◆ TO DO: Only an exact repetition of the lines from the one that holds "The width and height of the screenshot is (1450, 624)." to the end of the records is wanted.
::::::::::
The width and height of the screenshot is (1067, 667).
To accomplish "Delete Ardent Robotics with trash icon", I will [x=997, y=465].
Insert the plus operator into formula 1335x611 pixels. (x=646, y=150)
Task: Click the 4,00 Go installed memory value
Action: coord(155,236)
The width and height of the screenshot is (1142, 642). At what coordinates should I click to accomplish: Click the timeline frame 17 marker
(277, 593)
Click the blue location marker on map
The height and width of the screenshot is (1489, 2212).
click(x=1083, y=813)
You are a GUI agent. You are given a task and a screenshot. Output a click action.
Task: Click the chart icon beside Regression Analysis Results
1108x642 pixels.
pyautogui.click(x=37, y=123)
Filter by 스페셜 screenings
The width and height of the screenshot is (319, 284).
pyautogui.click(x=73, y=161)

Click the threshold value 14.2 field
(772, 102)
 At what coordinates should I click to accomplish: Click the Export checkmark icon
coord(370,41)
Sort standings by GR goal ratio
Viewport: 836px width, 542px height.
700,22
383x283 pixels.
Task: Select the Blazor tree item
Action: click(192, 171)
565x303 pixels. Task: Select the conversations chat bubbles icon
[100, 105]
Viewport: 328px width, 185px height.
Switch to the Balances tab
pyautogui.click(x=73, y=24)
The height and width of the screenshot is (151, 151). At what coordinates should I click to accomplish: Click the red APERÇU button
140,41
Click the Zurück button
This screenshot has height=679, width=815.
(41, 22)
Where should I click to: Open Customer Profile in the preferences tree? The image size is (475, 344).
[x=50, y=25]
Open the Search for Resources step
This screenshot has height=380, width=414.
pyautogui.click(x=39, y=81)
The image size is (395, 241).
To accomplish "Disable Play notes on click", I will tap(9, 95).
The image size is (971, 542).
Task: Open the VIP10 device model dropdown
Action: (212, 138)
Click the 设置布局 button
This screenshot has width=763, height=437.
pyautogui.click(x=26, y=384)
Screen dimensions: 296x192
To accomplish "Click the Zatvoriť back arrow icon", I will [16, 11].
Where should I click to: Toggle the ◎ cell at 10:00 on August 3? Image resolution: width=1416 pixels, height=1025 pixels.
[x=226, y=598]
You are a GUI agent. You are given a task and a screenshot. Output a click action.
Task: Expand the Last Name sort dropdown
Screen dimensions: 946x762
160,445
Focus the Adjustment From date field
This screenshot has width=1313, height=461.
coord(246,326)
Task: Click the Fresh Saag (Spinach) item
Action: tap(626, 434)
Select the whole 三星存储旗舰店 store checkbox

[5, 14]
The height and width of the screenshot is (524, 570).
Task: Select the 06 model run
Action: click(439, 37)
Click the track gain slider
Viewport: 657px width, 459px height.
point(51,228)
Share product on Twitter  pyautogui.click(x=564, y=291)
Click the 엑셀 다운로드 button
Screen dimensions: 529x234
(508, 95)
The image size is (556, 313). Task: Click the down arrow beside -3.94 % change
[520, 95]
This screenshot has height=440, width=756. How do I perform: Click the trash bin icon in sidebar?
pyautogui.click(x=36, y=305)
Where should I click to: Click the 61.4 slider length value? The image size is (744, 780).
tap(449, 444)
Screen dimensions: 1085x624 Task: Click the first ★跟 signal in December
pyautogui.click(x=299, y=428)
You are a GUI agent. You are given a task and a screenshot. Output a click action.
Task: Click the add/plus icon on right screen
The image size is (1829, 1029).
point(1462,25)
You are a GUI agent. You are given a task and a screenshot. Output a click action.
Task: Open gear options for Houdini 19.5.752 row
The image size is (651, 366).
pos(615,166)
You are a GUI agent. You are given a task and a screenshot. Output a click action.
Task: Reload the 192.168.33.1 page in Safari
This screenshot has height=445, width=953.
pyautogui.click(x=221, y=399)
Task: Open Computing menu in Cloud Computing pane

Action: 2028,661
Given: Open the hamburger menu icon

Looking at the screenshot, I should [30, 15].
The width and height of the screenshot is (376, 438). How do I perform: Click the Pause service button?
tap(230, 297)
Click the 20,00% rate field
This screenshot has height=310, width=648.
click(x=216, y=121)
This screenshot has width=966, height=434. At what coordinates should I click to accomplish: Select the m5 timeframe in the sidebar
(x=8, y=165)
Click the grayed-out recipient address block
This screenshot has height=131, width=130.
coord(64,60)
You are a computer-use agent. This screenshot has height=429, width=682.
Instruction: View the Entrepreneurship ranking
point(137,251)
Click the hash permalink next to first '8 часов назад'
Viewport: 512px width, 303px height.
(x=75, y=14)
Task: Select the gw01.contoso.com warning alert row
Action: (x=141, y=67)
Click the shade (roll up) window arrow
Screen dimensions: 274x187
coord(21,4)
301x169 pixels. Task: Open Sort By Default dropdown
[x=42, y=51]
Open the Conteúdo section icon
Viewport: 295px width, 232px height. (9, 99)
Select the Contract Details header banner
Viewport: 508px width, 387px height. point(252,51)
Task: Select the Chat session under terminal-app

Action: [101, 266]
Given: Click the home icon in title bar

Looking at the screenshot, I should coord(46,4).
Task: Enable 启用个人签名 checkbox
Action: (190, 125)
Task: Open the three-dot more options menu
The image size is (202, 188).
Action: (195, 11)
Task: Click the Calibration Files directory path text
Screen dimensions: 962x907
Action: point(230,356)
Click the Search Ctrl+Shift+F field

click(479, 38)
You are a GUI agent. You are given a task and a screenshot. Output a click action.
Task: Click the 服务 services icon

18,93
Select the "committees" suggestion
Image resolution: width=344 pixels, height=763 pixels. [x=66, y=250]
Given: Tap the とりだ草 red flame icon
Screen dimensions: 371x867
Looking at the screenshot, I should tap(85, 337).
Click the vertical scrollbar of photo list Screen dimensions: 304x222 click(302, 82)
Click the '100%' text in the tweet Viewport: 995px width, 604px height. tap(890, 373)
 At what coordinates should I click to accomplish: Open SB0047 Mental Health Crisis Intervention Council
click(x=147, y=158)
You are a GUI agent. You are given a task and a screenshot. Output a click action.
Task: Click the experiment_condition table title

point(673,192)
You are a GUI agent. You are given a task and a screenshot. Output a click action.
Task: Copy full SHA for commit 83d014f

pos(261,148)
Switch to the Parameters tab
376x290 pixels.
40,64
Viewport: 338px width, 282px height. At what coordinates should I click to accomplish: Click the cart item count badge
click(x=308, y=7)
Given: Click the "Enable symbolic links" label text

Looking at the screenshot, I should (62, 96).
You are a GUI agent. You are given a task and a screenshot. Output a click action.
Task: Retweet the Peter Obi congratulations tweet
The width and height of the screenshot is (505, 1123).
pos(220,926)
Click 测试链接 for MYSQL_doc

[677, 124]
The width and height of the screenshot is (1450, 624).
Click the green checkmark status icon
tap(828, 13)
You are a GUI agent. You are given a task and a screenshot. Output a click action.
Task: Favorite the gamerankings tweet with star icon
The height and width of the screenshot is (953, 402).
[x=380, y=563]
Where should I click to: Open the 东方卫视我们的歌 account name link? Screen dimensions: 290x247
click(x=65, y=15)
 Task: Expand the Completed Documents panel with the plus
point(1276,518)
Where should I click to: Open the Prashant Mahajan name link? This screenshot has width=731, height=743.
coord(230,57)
::::::::::
◆ PROBLEM SOLUTION:
The width and height of the screenshot is (1450, 624).
Click the green checkmark status icon
tap(828, 13)
You are a GUI agent. You are given a task and a screenshot. Output a click action.
Task: Favorite the gamerankings tweet with star icon
The height and width of the screenshot is (953, 402).
[x=380, y=563]
Where should I click to: Open the 东方卫视我们的歌 account name link? Screen dimensions: 290x247
click(x=65, y=15)
 Task: Expand the Completed Documents panel with the plus
point(1276,518)
Where should I click to: Open the Prashant Mahajan name link? This screenshot has width=731, height=743.
coord(230,57)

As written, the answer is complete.